Ketika motivasi untuk melakukan korupsi sudah diketahui kemudian strategi
preventif sudah berjalan dengan baik, maka deteksi korupsi akan dapat dengan cepat
diketahui dalam waktu yang singkat dan akurat, inilah yang disebut dengan strategi

detektif. Deteksi detektif dapat mempercepat pengambilan tindak lanjut dengan cepat
sehingga akan menghindarkan kerugian lebih besar yang mungkin timbul. Pada tahap
ini, akuntan forensik menerapkan prosedur-prosedur investigasi unik yang
memadukan kemampuan investigasi bukti keuangan dengan muatan transaksinya
dengan investigasi tindakan pidana dengan muatan untuk mengobservasi niat atau
modus operandi dari pelakunya.
Kemajuan teknologi yang semakin berkembang mengharuskan akuntan
forensik memiliki keahlian Forensic Digital (FD) dalam mencegah dan mendeteksi
akses yang tidak terotorisasi terhadap informasi rahasia entitas. Menurut DR.
Wagimin Sanjaja, (Majalah CPA Indonesia Edisi II 5/2015 halaman 46-47), FD
merupakan perangkat yang sangat efektif dan berguna bagi penegak hukum maupun
praktisi bisnis dalam mencegah dan mendeteksi akses yang tidak terotorisasi terhadap
informasi rahasia entitas. Terdapat 6 Prinsip Penggunaan FD untuk memaksimalkan
hasil dari FD yaitu:
1. Perangkat FD hendaknya tepat dan akurat dalam melaporkan informasi
tentang tanggal dan waktu.
2. Terkait syarat 1, FD hendaknya kompeten dalam menangani log files tersebut.

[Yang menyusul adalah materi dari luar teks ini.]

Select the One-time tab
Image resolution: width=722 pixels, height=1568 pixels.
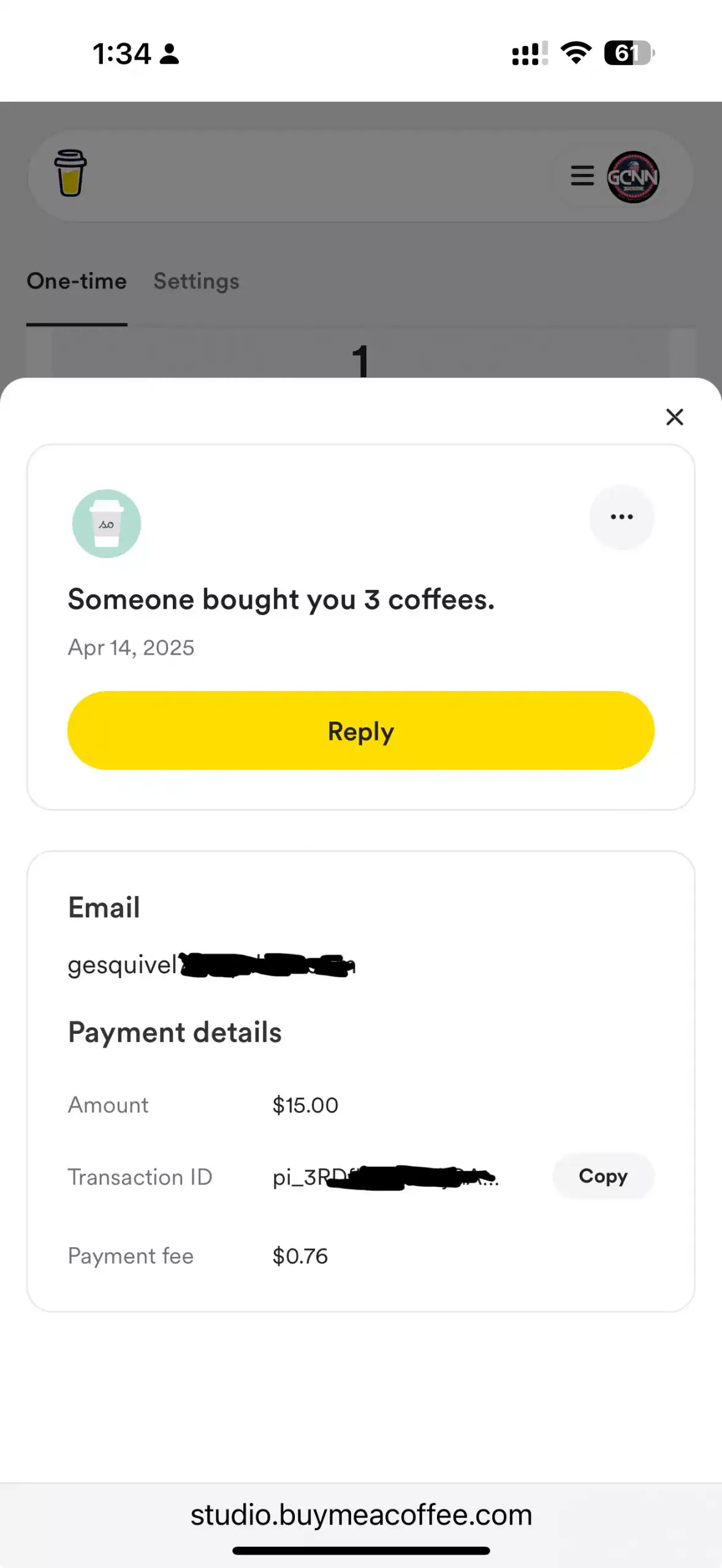(x=77, y=281)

3. Kualitas dari bukti yang dihasilkan hendaknya berkekuatan hukum untuk
bukti di pengadilan.

4. Perangkat FD yang baik harus didapat memulihkan kembali file yang telah
dihapus.
5. FD hendaknya memiliki fungsi pencarian untuk memudahkan pencarian file
tertentu.
6. Perangkat FD harus mampu memulihkan seperti sedia kala history browser
internet yang dihapus.

Perangkat TI yang banyak digunakan untuk kebutuhan FD:
1. EnCase: teknologi FD yang paling banyak dipakai dan output dari EnCase
berkekuatan hukum (aliran Anglo Saxon) meliputi penemuan data, analisis
data dan pelaporan data.
2. FTK (Forensic ToolKit): teknologi FD yang memberikan kemudahan bagi
pengguna karena adanya fasilitas wizard yang mampu memandu pengguna
secara bertahap dalam mencari data, menyaring, memodifikasi, atau mengatur
data yang akan diperiksa serta pelaporan.
3. ProDiscover: teknologi yang mampu mengambli data dari disc termasuk data
yang disembunyikan pada perangkat keras yang terproteksi, baik fisik maupun
network.

Daftar Pustaka

Crumbley, D. Larry; Lester E. Heitger, G. Stevenson Smith (2005-0805). Forensic and Investigative Accounting. CCH Group.ISBN 0808013653
Sandjaja, Wagimin. Majalah CPA Indonesia Edisi II 5/2015 halaman 46-47
Undang-Undang No.31 Tahun 1999 tentang Pemberantasan Tindak Pidana
Korupsi.
Wiratmaja, Nyoman. 2010. Akuntansi Forensik dalam Upaya Pemberantasan
Tindak Pidana Korupsi. Jurnal Akuntansi Universitas Udayana.